Sayın Murat Kaya, Öncelikle evet dediğiniz gibi bir esir kavramına ihtiyaç duyuyor fikirlerim. (Aslında benim gibi sonradan görme değil gerçek-bilimci-fizikçilerin önemli bir kısmıda buna ihtiyaç duyuyor ama şimdilik Higgs alanı veya eşdeğerlileri ile idare ediyorlar.)
130-140 yıl evvel yapılan bir deney ile esir olmadığı kanıtlanmış ve öyle kabul edilmiş. Daha önce bununla ilgili paylaşımlarımız olmuştu. Ama deneyi internetten de bulabilirsiniz.
Deneyin o dönemde yanlış yorumlandığını düşünüyorum. Ve bu yorum kalmış bence... Çünkü siz Bir düşünün, aynı deneyi saf su dolu bir uzay evreninde yapsalardı (tüm uzay boşluğu yerine saf su olacak) , sonuç farklı olur muydu?

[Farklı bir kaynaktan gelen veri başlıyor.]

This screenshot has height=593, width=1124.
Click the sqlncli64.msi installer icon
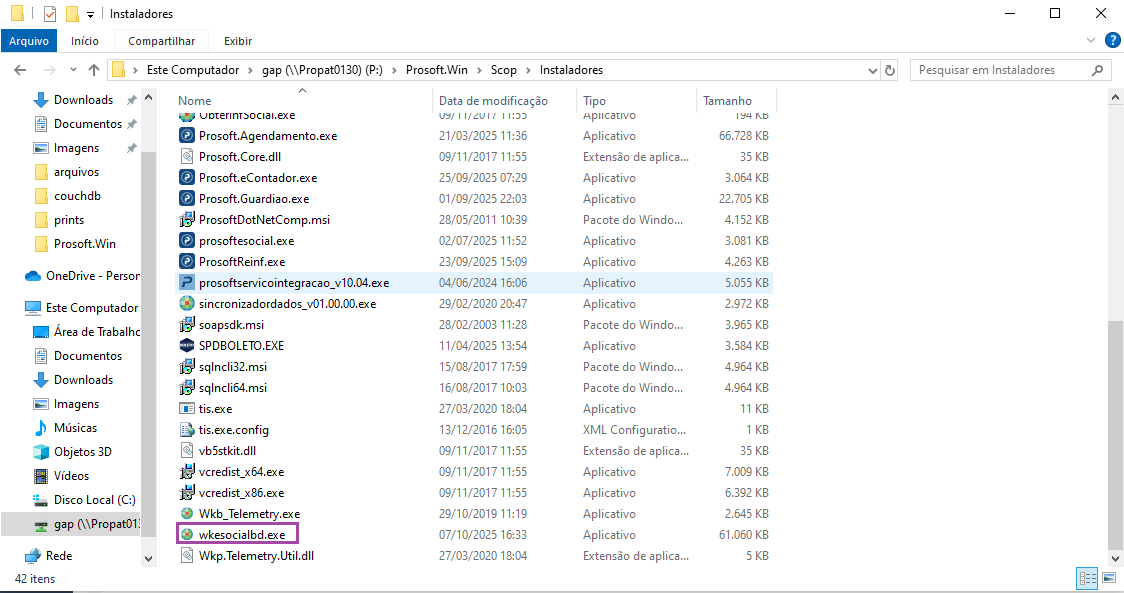pyautogui.click(x=186, y=388)
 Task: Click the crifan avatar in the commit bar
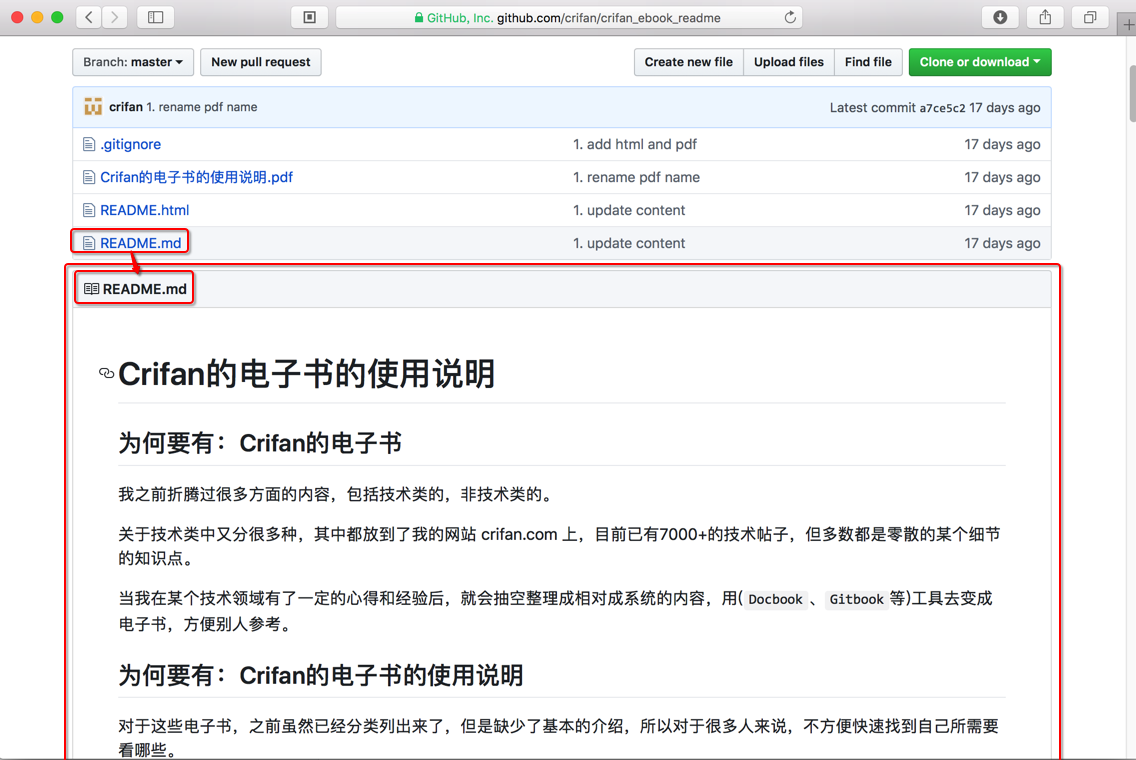click(93, 107)
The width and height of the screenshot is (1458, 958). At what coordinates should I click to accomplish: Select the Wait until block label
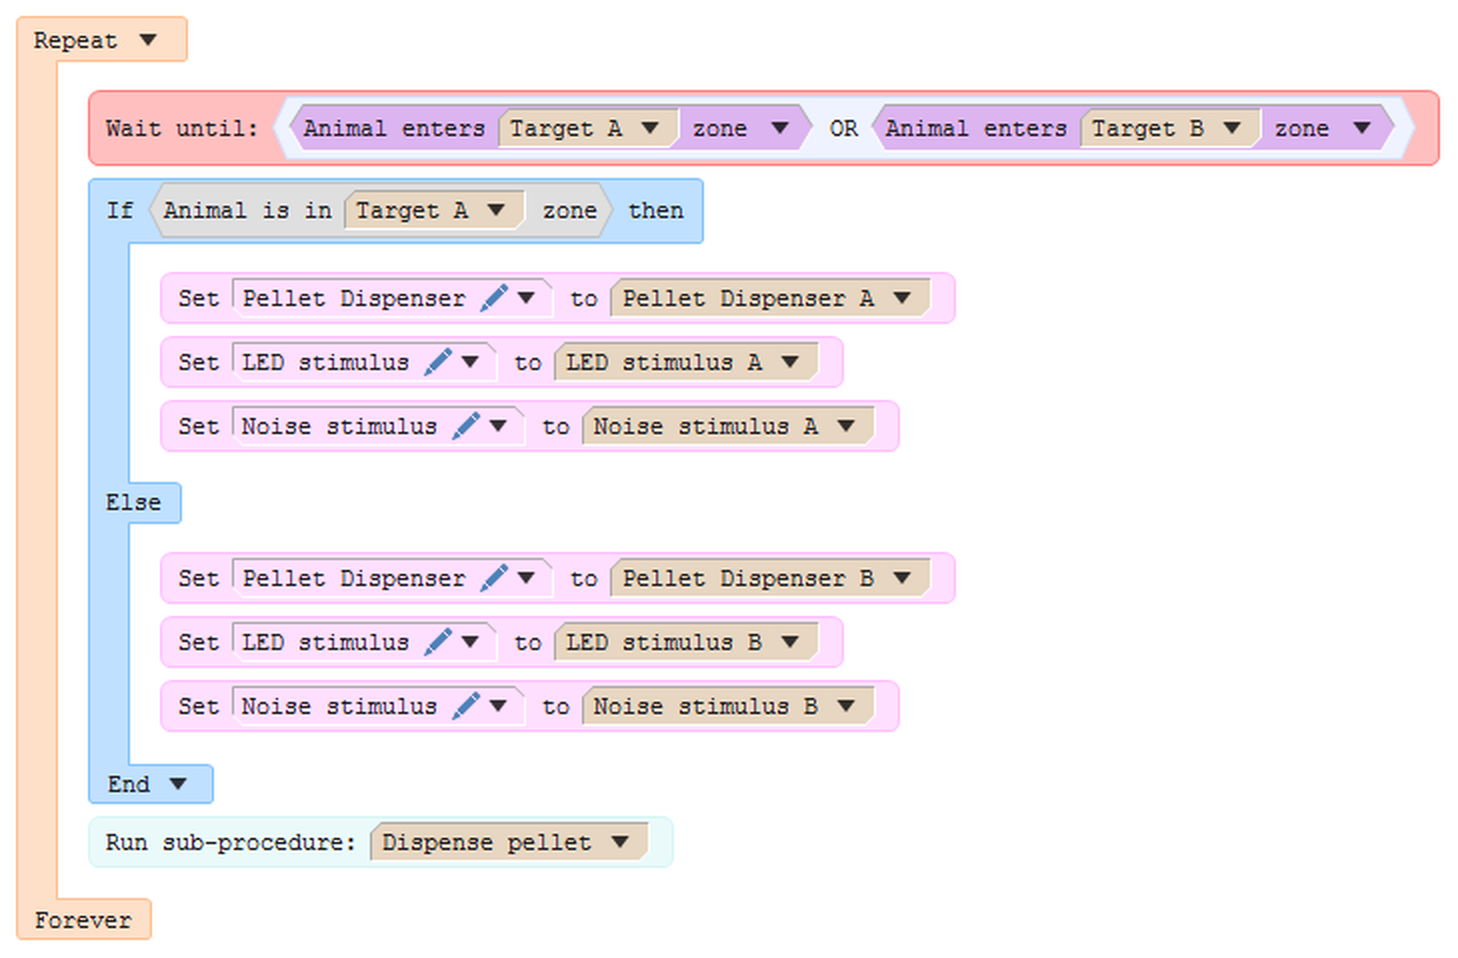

Kanımca, deney sonuçları saf suyun olmadığı yönünde olurdu. Ses dalgaları ile elde ettikleri hükümleri, elektromanyetik dalgalara uygulayıp, benzer sonuçlar üretmişler çünkü.
----------------
Şimdi esir kavramını bir kenara bırakalım. Evrenin ortalama bir ısısı var. 3-4 Kelvin. Ağırlıkla 3 kelvin civarı. Isı demek, enerji demektir. Bunun anlamı bir şekilde evrenin tüm dokusunda eşdeğer özellikte bir enerji yoğunluğu olduğudur.
Ama "Enerji nedir?" sorunuza hiç bir cevabım yok. Bilmiyorum.
(Kısaca Yaratıcıdan bir parçadır deyip, kestirip atıyorum. Çünkü cevabını asla bulamayacağımı ve bulsamda bir şey değiştirmeyeceğini düşünüyorum. Önemli olan, onunla uyumlu olabilmek. Yani kullanım alanlarımızı geliştiribilmek bence...)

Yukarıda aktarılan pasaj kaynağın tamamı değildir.